Prova disso foi o culto da semana passada, realizado em um bar
gay, e presenciado por uma maioria de fiéis do sexo masculino.
Reunidos desde outubro do ano
passado na Comunidade Cristã
Gay, um grupo de cerca de 30 homossexuais vem se encontrando
pelo menos uma vez por semana
para cultuar a Deus em São Paulo.
"As igrejas nos discriminam e
perpetuam o preconceito. Queríamos uma nova ética religiosa e não
poderíamos fazer isso nas igrejas
tradicionais sem despertar conflito", explica Elias Lilikã, um dos
fundadores da comunidade.
A idéia, segundo ele pioneira no
país, surgiu a partir da constatação do grupo de que muitos homossexuais, apesar de religiosos,
não podiam expressar sua fé sem
abandonar sua orientação sexual.
"O fato de eu poder entrar em
um culto de mãos dadas com meu
namorado e poder orar por ele em
voz alta é básico", afirma Tarcísio,
um dos responsáveis pelo surgimento do grupo, que prefere não
revelar seu sobrenome.
Outros entrevistados foram
identificados por nomes fictícios.
Embora a proposta inicial fosse a
realização de cerimônias ecumênicas, hoje os encontros seguem
uma orientação predominantemente evangélica.

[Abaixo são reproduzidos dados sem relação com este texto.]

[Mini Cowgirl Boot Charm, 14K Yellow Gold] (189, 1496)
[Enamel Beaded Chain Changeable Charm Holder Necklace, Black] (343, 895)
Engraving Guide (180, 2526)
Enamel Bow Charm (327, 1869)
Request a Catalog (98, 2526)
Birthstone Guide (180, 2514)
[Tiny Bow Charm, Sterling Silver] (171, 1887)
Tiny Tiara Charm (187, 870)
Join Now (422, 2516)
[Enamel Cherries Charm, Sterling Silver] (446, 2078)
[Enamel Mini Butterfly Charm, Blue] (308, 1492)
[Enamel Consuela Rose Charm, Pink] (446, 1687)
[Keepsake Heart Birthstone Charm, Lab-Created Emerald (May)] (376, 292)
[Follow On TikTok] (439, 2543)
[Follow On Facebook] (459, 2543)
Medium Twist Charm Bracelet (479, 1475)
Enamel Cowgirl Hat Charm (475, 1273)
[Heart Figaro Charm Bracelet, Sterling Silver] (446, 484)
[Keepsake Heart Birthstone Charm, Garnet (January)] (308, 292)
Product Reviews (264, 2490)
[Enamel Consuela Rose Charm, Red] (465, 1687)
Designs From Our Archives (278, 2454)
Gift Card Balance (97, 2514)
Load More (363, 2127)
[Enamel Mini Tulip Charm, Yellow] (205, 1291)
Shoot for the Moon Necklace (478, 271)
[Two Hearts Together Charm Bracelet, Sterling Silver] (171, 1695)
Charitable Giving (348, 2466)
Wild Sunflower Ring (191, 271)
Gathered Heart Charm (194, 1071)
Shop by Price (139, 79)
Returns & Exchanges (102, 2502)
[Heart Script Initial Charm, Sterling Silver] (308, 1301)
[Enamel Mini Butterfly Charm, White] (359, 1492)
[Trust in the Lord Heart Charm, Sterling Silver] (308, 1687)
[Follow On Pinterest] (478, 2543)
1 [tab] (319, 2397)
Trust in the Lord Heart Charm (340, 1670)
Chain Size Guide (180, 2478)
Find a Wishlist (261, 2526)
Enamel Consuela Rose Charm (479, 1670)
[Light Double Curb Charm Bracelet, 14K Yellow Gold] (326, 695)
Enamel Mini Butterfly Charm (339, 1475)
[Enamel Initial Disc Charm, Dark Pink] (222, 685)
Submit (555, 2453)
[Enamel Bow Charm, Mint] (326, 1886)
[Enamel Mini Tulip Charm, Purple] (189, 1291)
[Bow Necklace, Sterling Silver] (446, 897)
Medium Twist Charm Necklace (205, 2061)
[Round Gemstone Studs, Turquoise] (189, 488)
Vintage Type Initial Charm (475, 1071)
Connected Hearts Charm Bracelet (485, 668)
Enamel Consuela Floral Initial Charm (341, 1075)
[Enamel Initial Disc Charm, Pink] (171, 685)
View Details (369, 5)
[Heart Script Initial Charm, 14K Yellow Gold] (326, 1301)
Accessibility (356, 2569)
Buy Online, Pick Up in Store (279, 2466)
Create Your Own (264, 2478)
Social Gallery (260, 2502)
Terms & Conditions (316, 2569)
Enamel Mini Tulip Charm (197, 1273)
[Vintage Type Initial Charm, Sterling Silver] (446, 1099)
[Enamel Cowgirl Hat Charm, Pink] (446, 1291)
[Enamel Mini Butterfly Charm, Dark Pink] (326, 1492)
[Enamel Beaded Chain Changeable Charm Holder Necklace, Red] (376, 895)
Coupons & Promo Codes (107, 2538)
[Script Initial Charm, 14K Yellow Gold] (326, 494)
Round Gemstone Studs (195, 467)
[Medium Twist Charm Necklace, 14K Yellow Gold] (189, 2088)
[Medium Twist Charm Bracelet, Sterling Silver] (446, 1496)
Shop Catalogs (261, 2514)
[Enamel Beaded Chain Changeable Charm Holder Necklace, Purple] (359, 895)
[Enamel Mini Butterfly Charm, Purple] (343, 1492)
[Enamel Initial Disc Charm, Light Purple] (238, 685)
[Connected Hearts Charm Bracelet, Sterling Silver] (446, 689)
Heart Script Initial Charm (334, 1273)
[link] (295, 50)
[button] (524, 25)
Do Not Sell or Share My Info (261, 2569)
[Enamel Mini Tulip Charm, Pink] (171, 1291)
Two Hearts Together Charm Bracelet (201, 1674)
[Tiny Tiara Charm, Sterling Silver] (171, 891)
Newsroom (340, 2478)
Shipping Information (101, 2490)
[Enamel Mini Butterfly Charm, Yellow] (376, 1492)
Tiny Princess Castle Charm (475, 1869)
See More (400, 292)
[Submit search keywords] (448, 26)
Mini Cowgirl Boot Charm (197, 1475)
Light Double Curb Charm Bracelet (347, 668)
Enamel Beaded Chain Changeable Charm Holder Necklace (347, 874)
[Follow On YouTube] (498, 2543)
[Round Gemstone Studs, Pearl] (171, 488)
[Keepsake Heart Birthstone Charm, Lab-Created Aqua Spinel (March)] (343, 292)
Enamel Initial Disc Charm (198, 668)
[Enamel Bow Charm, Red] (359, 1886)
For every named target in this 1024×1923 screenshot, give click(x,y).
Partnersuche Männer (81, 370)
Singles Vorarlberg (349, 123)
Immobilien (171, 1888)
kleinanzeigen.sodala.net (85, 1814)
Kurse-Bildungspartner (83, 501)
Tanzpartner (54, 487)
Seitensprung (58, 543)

De acordo com Lilikã, a mudança ocorreu porque a maioria dos
frequentadores é ligada às igrejas
evangélicas. Dos atuais 30 membros, apenas 5 são católicos.
O número de homossexuais do
sexo feminino também é reduzido
- apenas uma-, o que transformou a presença de duas mulheres
no culto de domingo passado em
motivo de comemoração.
"Existem menos mulheres homossexuais e elas também se sentem menos à vontade para assumir", diz Lilikã, estudante de letras com 32 anos.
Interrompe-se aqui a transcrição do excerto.